Without Dissent, no life, no growth! Nature of Dissent!

http://almayasabdam.com/wp-content/uploads/2014/10/James-Kottor.jpgNote: What is it that differentiates Communities and societies from Oligarchies and dictatorships called One-man show? It is DISSENT! 

Dissent and assent  are different from descend and ascend although they sound the same. The second refers to going up and down in physical space, while the first means disagreeing or agreeing with another in mental space. Here we are dealing with the first, primarily with ‘Dissent’, disagreeing, and most specially on how to disagree in an agreeable way.

Dissent=Vice?

In popular parlance ‘dissent’ is equated with vice, not virtue, both in politics and religion. For example ‘Urban Naxals' is a term used to demonise dissent in Indian politics. In the Catholic church, the latest views of Cardnal Vigano and Lateran university professor, Levi, are called destructive bomb-shells of dissent hitting the ‘Bark of Peter’ comparable only to the iceberg that hit ‘Titanic’. 

Are debates in the Church good or bad? Extremely good! Debates do not mean decisions taken but warnings to steer clear of hidden icebergs that can only destroy instead of taking the safe path to right direction.

It is here that debates, dissent or assent, become timely, relevant and all important, nay a ‘sine qua non’ (indispensible) for readers, columnists and letter writers in CCV. A community without communication, vertical and horizontal, is like a dead body without blood circulation.

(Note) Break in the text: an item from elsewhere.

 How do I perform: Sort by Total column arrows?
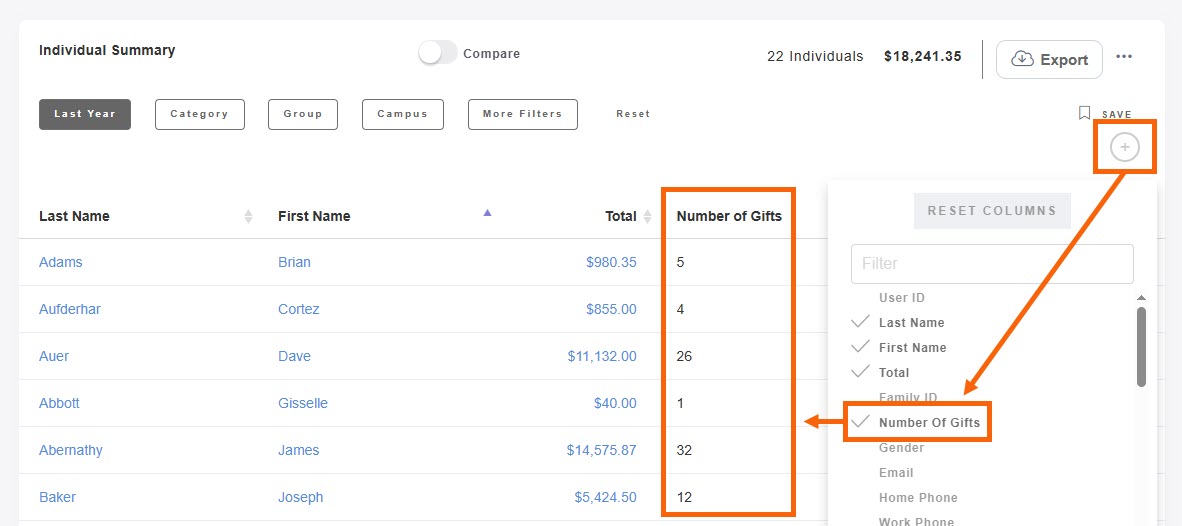pos(647,216)
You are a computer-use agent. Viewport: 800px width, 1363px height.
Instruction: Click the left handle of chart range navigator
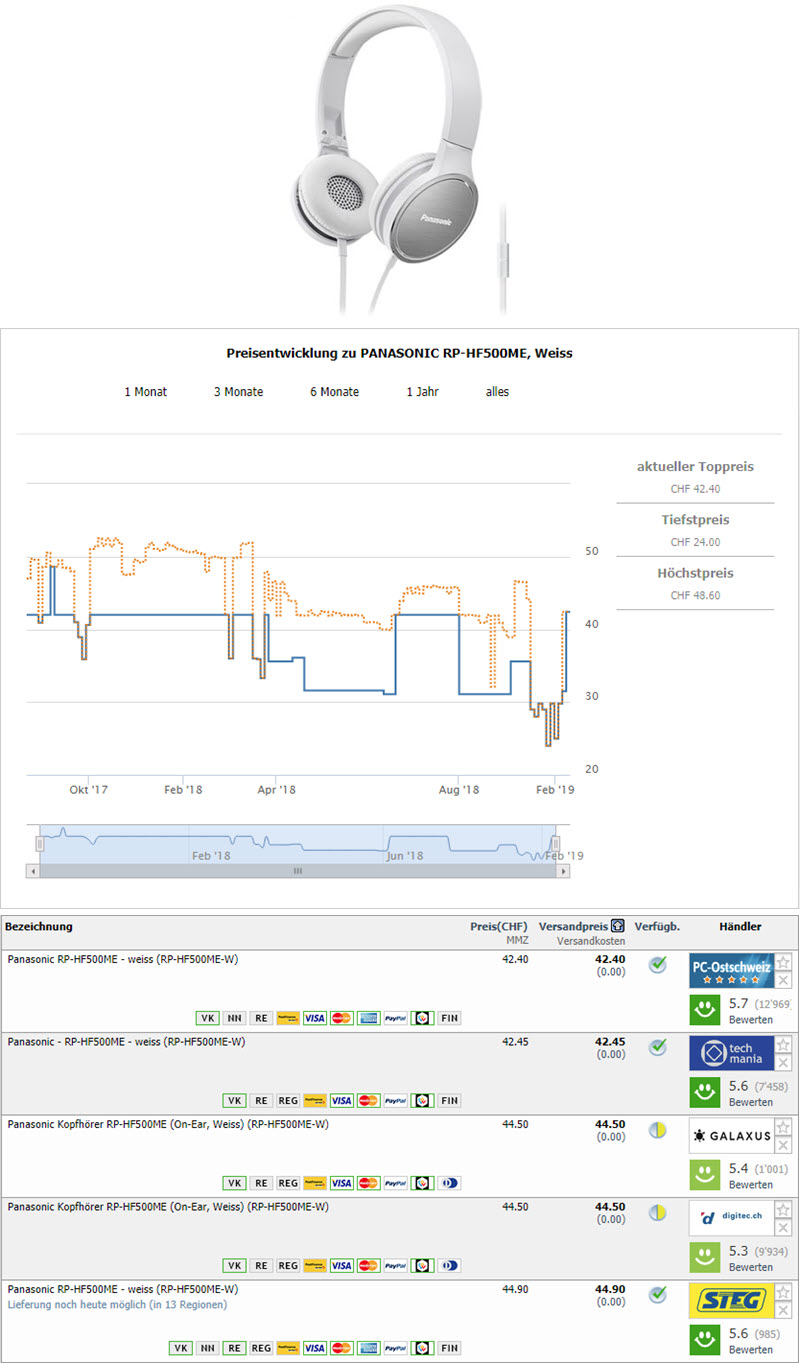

Church in India, living or dead?

Is the Catholic Church in India living or dead? There is absolutely no vertical communication between faithful and their bishops who hide behind an iron curtain of silence. Is the CCV, in comparison a vibrantly living body? Who does all the talking in the CCV? The chief/cheap editor? two associate editors? the columnists? the readers? Mostly the editors, and once in a way the readers. The chief editor’s role is to be that of an umpire, the whistle blower, to make sure the players in the field do not make foul, clash to hurt and disable another player.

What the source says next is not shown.